Visivamente, Sum-bakk-og-jil è dominato da una palette fredda, desaturata, che trasforma il paesaggio in una proiezione dello stato interiore dei personaggi. Gli spazi urbani sono anonimi, spogli, alienanti. Le case non sono rifugi ma luoghi di reclusione emotiva. La regia evita qualsiasi virtuosismo: la macchina da presa osserva, aspetta, insiste. È un cinema che non consola e non accompagna lo spettatore, ma lo costringe a restare dentro il disagio.

C’è qualcosa di profondamente coreano in questo modo di raccontare il dolore: una disciplina emotiva che non esplode mai, una sofferenza che si consuma in silenzio. Ma allo stesso tempo il film parla una lingua universale. La difficoltà di elaborare un trauma, il senso di colpa che corrode dall’interno, la paura di riaprire ferite mai guarite sono esperienze che attraversano culture e contesti.

Sotto la superficie realistica, Sum-bakk-og-jil ha anche una dimensione quasi simbolica. L’inverno sembra eterno, come se il tempo stesso fosse rimasto bloccato nel momento del trauma. Non c’è vera evoluzione, solo un lento avvicinamento a una verità che fa paura perché non promette redenzione.
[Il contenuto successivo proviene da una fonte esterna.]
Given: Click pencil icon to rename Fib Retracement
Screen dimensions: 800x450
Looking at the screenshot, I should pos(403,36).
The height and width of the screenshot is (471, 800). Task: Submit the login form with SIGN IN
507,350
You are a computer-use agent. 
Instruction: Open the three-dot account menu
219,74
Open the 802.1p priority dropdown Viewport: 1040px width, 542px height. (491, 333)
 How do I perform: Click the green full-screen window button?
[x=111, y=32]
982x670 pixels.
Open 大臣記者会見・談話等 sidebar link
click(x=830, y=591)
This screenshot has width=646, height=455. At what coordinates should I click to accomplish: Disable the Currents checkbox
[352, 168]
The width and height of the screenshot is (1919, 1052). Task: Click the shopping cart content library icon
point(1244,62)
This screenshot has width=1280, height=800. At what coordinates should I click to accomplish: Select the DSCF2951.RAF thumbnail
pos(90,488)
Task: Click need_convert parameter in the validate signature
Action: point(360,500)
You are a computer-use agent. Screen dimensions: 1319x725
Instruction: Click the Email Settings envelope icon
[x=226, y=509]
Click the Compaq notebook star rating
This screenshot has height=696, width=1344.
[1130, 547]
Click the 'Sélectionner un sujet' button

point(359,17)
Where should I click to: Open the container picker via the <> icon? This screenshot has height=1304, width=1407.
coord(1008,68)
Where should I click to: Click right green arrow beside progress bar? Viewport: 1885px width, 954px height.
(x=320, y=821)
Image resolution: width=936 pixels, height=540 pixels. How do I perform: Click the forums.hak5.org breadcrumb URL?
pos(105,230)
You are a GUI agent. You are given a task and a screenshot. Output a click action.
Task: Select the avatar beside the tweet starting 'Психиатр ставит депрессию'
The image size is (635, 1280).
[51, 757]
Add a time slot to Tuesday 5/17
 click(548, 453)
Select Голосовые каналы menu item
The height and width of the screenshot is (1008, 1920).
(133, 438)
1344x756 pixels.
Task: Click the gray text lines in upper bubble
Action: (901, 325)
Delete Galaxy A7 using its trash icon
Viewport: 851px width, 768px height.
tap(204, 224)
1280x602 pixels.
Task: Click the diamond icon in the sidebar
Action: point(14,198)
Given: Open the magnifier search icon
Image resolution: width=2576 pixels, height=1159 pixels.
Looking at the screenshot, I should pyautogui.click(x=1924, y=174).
È un cinema che suggerisce, in modo crudele ma onesto, che non tutti i dolori possono essere risolti, e che alcune ferite definiscono chi siamo più di qualsiasi scelta consapevole.

Il film chiede molto allo spettatore: pazienza, attenzione, disponibilità a stare nel non detto. Ma in cambio offre un’esperienza intensa, coerente, profondamente disturbante nella sua calma. Sum-bakk-og-jil non urla mai, non manipola, non cerca empatia forzata. Si limita a mostrare come il freddo possa diventare uno stato permanente dell’anima.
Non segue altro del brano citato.